### REQUIRED ACTION
Every entry has to be restated word for word.

### TASK INPUTS
== Segment start ==

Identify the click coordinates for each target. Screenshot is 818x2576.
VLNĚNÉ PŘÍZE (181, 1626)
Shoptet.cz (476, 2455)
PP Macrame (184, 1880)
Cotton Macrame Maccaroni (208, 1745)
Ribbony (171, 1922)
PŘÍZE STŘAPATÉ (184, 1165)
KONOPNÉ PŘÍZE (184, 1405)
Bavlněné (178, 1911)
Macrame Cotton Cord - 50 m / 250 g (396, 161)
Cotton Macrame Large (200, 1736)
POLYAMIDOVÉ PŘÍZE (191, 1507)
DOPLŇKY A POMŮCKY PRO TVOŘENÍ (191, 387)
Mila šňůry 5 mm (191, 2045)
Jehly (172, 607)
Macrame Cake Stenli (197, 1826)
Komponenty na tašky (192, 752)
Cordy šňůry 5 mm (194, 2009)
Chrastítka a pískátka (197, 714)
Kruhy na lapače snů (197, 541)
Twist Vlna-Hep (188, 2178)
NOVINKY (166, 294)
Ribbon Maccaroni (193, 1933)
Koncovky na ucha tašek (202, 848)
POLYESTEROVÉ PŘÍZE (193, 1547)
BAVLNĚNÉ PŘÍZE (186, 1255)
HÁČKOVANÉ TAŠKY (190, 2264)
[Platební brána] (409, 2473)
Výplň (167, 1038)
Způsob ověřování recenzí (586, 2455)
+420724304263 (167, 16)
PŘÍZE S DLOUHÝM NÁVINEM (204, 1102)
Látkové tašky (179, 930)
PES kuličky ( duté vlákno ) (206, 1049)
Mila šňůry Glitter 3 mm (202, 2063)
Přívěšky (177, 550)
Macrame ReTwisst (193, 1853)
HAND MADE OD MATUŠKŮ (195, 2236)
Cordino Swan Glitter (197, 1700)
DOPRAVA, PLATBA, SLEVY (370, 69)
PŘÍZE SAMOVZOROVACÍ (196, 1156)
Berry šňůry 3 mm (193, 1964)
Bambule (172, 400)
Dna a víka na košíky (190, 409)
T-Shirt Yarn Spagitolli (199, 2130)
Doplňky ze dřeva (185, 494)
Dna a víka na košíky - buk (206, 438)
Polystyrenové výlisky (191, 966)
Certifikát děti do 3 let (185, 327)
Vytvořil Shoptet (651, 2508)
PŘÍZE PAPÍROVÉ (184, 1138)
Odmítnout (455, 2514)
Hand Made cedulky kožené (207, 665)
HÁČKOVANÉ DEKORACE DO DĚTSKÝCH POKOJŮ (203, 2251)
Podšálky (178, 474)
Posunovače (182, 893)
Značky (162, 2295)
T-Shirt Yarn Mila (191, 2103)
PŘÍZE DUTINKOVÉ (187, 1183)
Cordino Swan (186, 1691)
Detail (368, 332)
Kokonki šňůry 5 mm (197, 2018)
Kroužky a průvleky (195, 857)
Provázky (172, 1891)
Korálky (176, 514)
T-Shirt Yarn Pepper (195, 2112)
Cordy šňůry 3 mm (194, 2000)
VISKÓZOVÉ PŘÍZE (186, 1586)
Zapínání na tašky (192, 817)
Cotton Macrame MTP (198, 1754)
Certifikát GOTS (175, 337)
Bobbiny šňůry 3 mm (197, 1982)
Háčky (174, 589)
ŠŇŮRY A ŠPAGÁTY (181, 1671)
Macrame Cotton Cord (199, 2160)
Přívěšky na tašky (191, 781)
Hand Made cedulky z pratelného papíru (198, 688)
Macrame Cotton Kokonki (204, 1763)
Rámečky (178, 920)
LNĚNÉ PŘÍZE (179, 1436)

== Segment end ==

### ANSWER BELOW
Identify the click coordinates for each target. Screenshot is 818x2576.
VLNĚNÉ PŘÍZE (181, 1626)
Shoptet.cz (476, 2455)
PP Macrame (184, 1880)
Cotton Macrame Maccaroni (208, 1745)
Ribbony (171, 1922)
PŘÍZE STŘAPATÉ (184, 1165)
KONOPNÉ PŘÍZE (184, 1405)
Bavlněné (178, 1911)
Macrame Cotton Cord - 50 m / 250 g (396, 161)
Cotton Macrame Large (200, 1736)
POLYAMIDOVÉ PŘÍZE (191, 1507)
DOPLŇKY A POMŮCKY PRO TVOŘENÍ (191, 387)
Mila šňůry 5 mm (191, 2045)
Jehly (172, 607)
Macrame Cake Stenli (197, 1826)
Komponenty na tašky (192, 752)
Cordy šňůry 5 mm (194, 2009)
Chrastítka a pískátka (197, 714)
Kruhy na lapače snů (197, 541)
Twist Vlna-Hep (188, 2178)
NOVINKY (166, 294)
Ribbon Maccaroni (193, 1933)
Koncovky na ucha tašek (202, 848)
POLYESTEROVÉ PŘÍZE (193, 1547)
BAVLNĚNÉ PŘÍZE (186, 1255)
HÁČKOVANÉ TAŠKY (190, 2264)
[Platební brána] (409, 2473)
Výplň (167, 1038)
Způsob ověřování recenzí (586, 2455)
+420724304263 (167, 16)
PŘÍZE S DLOUHÝM NÁVINEM (204, 1102)
Látkové tašky (179, 930)
PES kuličky ( duté vlákno ) (206, 1049)
Mila šňůry Glitter 3 mm (202, 2063)
Přívěšky (177, 550)
Macrame ReTwisst (193, 1853)
HAND MADE OD MATUŠKŮ (195, 2236)
Cordino Swan Glitter (197, 1700)
DOPRAVA, PLATBA, SLEVY (370, 69)
PŘÍZE SAMOVZOROVACÍ (196, 1156)
Berry šňůry 3 mm (193, 1964)
Bambule (172, 400)
Dna a víka na košíky (190, 409)
T-Shirt Yarn Spagitolli (199, 2130)
Doplňky ze dřeva (185, 494)
Dna a víka na košíky - buk (206, 438)
Polystyrenové výlisky (191, 966)
Certifikát děti do 3 let (185, 327)
Vytvořil Shoptet (651, 2508)
PŘÍZE PAPÍROVÉ (184, 1138)
Odmítnout (455, 2514)
Hand Made cedulky kožené (207, 665)
HÁČKOVANÉ DEKORACE DO DĚTSKÝCH POKOJŮ (203, 2251)
Podšálky (178, 474)
Posunovače (182, 893)
Značky (162, 2295)
T-Shirt Yarn Mila (191, 2103)
PŘÍZE DUTINKOVÉ (187, 1183)
Cordino Swan (186, 1691)
Detail (368, 332)
Kokonki šňůry 5 mm (197, 2018)
Kroužky a průvleky (195, 857)
Provázky (172, 1891)
Korálky (176, 514)
T-Shirt Yarn Pepper (195, 2112)
Cordy šňůry 3 mm (194, 2000)
VISKÓZOVÉ PŘÍZE (186, 1586)
Zapínání na tašky (192, 817)
Cotton Macrame MTP (198, 1754)
Certifikát GOTS (175, 337)
Bobbiny šňůry 3 mm (197, 1982)
Háčky (174, 589)
ŠŇŮRY A ŠPAGÁTY (181, 1671)
Macrame Cotton Cord (199, 2160)
Přívěšky na tašky (191, 781)
Hand Made cedulky z pratelného papíru (198, 688)
Macrame Cotton Kokonki (204, 1763)
Rámečky (178, 920)
LNĚNÉ PŘÍZE (179, 1436)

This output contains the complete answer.